• **CONJUNTO DE TAREFAS**:
- 1) Responda com base no texto sobre a passagem do tempo:
(a) Quantos anos o personagem completava no aniversário em que tentou se dar de presente uma noite de amor?
(b) Como se chama a cafetina que arranjou a ninfeta?
(c) Que desespero começa para quem só descobre nos acréscimos que a vida foi embora?
- 2) Redigite, sem nenhuma alteração, o trecho do texto sobre a passagem do tempo que começa em "Existir não é" e segue até "de apenas um.".
- 3) Escreva o que vem a seguir no texto sobre a passagem do tempo, a partir do ponto em que ele termina.

• **TRECHO DA PÁGINA**:
------------------------------------------------------------

O personagem nonagenário de Gabriel Garcia Marques em “Memória de minhas putas tristes” (Record) passou toda a sua longa vida fugindo do amor como o ‘coisa ruim’ foge da cruz. Viveu intensamente e se gastou em orgias sem fim como se cada noite num bordel fosse redimi-lo da nulidade de dias de trabalho para sobreviver. No dia do seu aniversário de noventa anos tentou dá-se de presente uma noite de amor com uma ninfeta arranjada pela cafetina Rosa Cabarcas. Noite em claro e tudo o que conseguiu foi velar o sono de Delgadina e esboçar uma reflexão intima sobre seus dias favorecidos por uma genética privilegiada. “Por dentro a gente não vê o tempo passar, quem está de fora é que percebe”.
A vida nos fornece pistas dessa passagem dos dias, nós é que nos fazemos surdos para com estes sinais.
Mas não há muito que reclamar, isso acontece com quase todos para desgraça de quem só descobre que a vida foi embora nos acréscimos ao tempo normal de jogo. Aí começa aquele desespero de chutes a distância e bolas alçadas na área na tentativa de compensar o que foi prejudicado. Desnecessário dizer que quase nunca dá certo. Jogo encerrado, final precoce de campeonato, frustração e só.
Existir não é viver. Aquilo que nos parece simples e, por vezes, banal, constitui-se num fenômeno tão complicado da natureza que foge à compreensão comum. O nascimento é fruto de um complicado processo de seleção natural em dimensões microscópicas. Para se ter uma pálida idéia basta pensar na fecundação. Pelo lado masculino, cada ejaculação lança cerca de 400 milhões de espermatozóides na vagina. A partir daí se dá a procura pelo óvulo. A maioria dos espermatozóides fracassa na tentativa de passar pela cérvix. Os que conseguem passar vão para as tubas uterinas ao encontro do óvulo que, se liberado, receberá um verdadeiro bombardeio de espermatozóides para permitir o ingresso de apenas um.

------------------------------------------------------------

[Entradas de localização de texto e de itens]
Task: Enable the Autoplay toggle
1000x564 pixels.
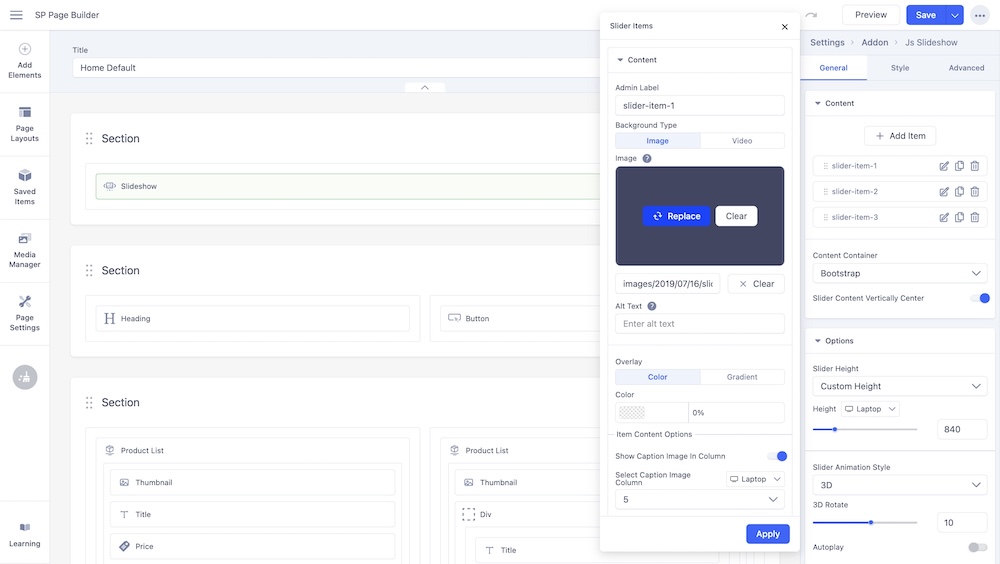Action: 977,548
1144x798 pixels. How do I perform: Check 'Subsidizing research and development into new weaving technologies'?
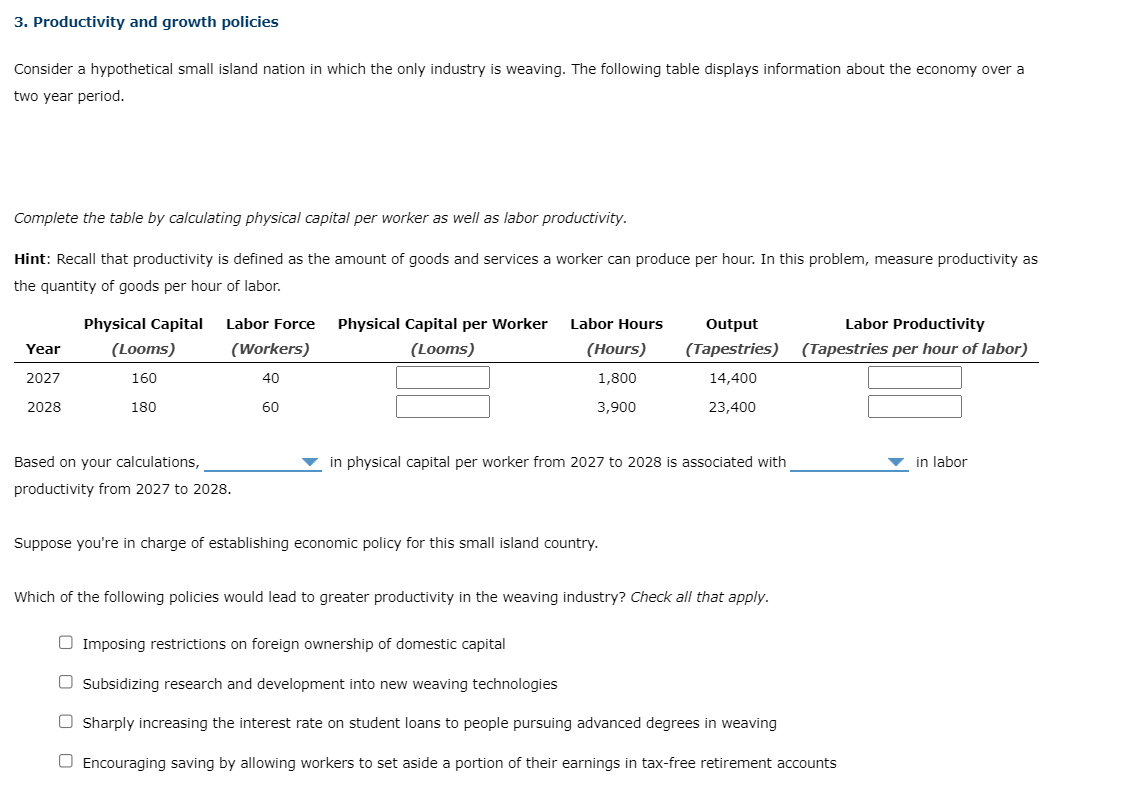click(65, 682)
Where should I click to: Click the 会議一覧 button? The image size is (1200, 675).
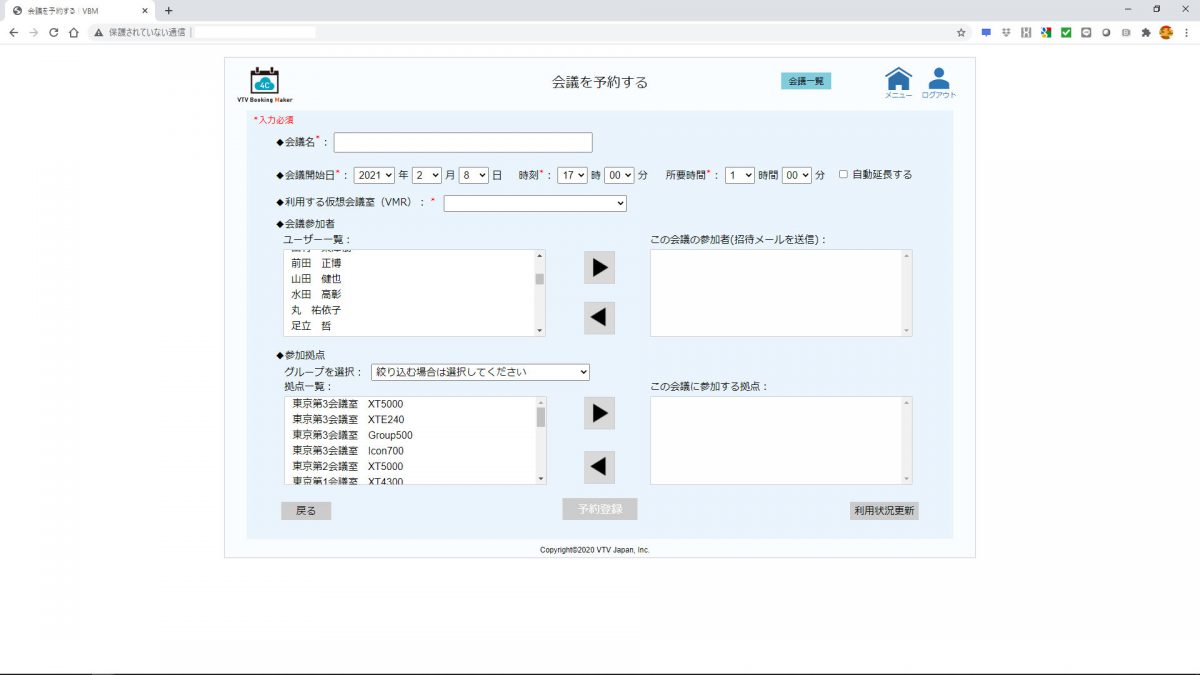805,81
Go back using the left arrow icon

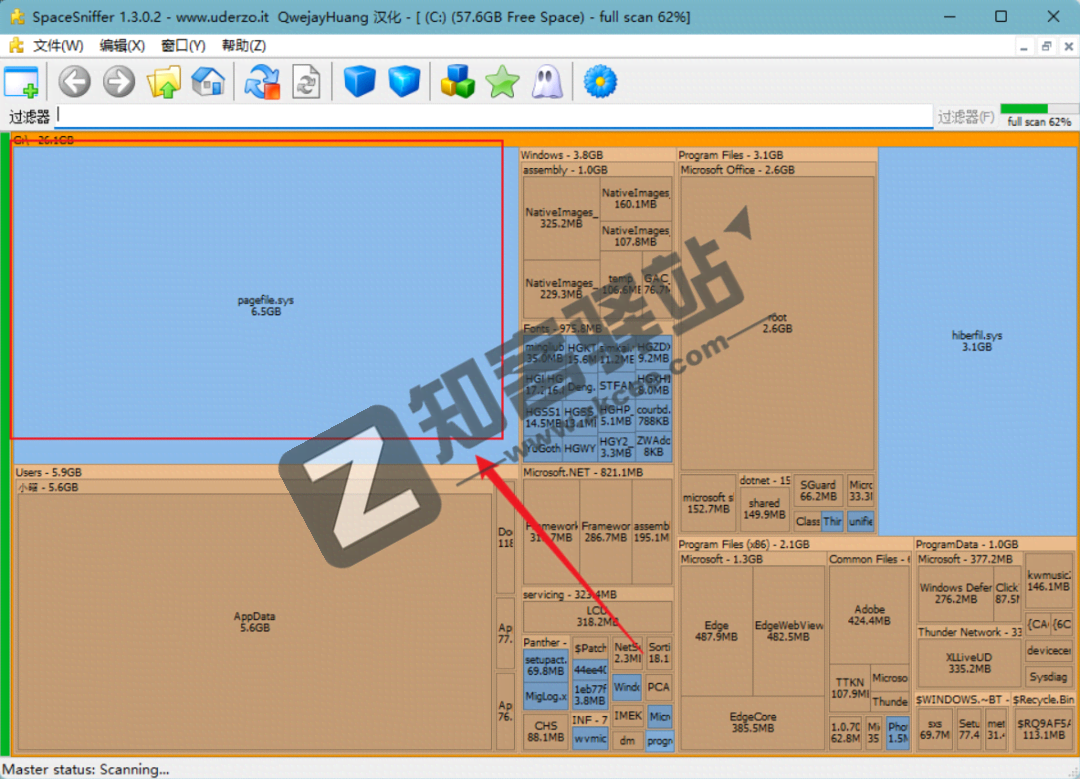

------------------------------------------------------------

• **RESPOSTAS POR TAREFA**:
- 1)
(a) Noventa anos.
(b) Rosa Cabarcas.
(c) O desespero de chutes a distância e bolas alçadas na área, na tentativa de compensar o que foi prejudicado.

- 2)
Existir não é viver. Aquilo que nos parece simples e, por vezes, banal, constitui-se num fenômeno tão complicado da natureza que foge à compreensão comum. O nascimento é fruto de um complicado processo de seleção natural em dimensões microscópicas. Para se ter uma pálida idéia basta pensar na fecundação. Pelo lado masculino, cada ejaculação lança cerca de 400 milhões de espermatozóides na vagina. A partir daí se dá a procura pelo óvulo. A maioria dos espermatozóides fracassa na tentativa de passar pela cérvix. Os que conseguem passar vão para as tubas uterinas ao encontro do óvulo que, se liberado, receberá um verdadeiro bombardeio de espermatozóides para permitir o ingresso de apenas um.

- 3)
Pelo lado feminino, este milagre não acontece a qualquer hora. Para que as condições estejam propicias para a fecundação, é necessário que aconteça a ovulação: fenômeno ocorrido uma única vez por mês e em apenas um dia.
Após tudo isso, inicia-se um longo e complexo processo de reprodução celular para, nove meses depois, se dá o nascimento. Passando ao largo das discussões entre os pró-vida e os pró discriminalização do aborto, apenas para efeito da nossa argumentação, entenderemos o início da existência a partir do nascimento.
Depois de um processo complicado como o descrito acima, tendemos a achar que viver é uma espécie de desdobramento natural do existir. Chegam mesmo a se imiscuir, tornando-se uma mesma coisa. Em algum momento da nossa existência nos damos conta de que esse engano nos custou algo ‘irrepetível’: a própria vida. Quando descobrimos isso tendo pela frente um tempo razoável para construir uma vida verdadeira, menos mal. O problema é que a maioria descobre essa verdade muito tarde. E não me venha pra cá com esse discurso de que a verdadeira vida é aquela que vem depois. Acredito numa vida que se segue a essa, mas não tenho o direito de desperdiçar a que posso construir aqui. Ela é única.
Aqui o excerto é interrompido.